Belgian Prime Minister Threatens to Shut Down 'Extremist Mosques'

It seems that European politicians have finally woken up to the threat Islamists pose to Western societies. French President Francois Hollande has basically declared war on ISIS, anti-Islam protests have broken out all over the Old Continent, and the Belgian prime minister has now threatened to close certain mosques in neighborhoods filled with extremists:

Belgian prime minister Charles Michel has threatened to close “certain radical mosques” in the Molenbeek neighborhood of Brussels that security services are increasingly viewing as a launch pad for the worst terror attack in French history.

The only problem I have with this statement? Why threaten to do it? Just shut them down. Now. There’s no need whatsoever to wait. We know that these mosques are hotbeds of jihadism. It’s where they meet each other, make plans to kill innocent Westerners, and where they spread their radical views. In short: it’s their own little safe haven.
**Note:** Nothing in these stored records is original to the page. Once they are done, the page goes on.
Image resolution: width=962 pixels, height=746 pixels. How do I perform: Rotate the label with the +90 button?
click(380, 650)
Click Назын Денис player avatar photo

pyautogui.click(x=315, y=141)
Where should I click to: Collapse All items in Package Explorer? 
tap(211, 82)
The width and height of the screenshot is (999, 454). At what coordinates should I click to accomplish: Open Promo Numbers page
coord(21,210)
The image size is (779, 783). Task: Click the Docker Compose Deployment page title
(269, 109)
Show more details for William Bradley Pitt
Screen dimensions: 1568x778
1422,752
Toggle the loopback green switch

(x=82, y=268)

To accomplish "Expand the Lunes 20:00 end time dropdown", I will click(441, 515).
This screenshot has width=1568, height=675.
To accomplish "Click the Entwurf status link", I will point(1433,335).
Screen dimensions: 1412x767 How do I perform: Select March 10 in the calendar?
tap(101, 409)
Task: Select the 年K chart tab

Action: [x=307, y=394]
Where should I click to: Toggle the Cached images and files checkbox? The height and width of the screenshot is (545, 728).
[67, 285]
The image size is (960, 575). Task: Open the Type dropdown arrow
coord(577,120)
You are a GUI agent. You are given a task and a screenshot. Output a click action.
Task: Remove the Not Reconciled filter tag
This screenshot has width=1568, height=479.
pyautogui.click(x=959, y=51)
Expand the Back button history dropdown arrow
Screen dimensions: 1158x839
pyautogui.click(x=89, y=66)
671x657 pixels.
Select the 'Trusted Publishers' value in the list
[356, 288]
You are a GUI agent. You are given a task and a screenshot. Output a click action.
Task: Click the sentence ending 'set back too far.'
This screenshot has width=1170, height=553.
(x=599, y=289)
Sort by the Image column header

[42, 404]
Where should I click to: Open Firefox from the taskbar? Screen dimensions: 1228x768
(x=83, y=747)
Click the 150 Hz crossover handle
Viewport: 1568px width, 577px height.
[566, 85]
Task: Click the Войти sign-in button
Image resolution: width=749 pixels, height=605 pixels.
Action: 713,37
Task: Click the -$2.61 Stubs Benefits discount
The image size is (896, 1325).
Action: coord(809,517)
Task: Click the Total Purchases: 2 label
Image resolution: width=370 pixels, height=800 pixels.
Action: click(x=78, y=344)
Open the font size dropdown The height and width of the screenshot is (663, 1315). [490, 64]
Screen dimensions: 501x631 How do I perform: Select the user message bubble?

Of course, there are local Muslims who say they oppose any such plans. According to them, young Muslims aren’t radicalized in mosques, but on the Internet. Although websites certainly play a role in the radicalization process, the fact of the matter is that there are entire mosques led by extremists; these people certainly do have an impact on young Muslims trying to figure out what their faith means. And if those mosques aren’t led by radicals, the latter have at least infiltrated them and are working behind the scenes to convert as many mosque-goers as possible to their radical, violent form of Islam.

It makes perfect sense to shut these radical mosques down. And there’s no reason to wait: we know the role they play in the radicalization process, so they have to be closed. I couldn’t care less if this upsets local Muslims. They are at least co-responsible for the Paris attacks: they knew there were radicals among them, yet did nothing to stop them or to counter their Islamist propaganda. Perhaps they were too afraid to stand up and do something, or perhaps they secretly shared the radicals’ views: I don’t know. What I do know is that there could be no mass movement of radical Islam if other Muslims would resist it: that goes for the Middle East and Europe.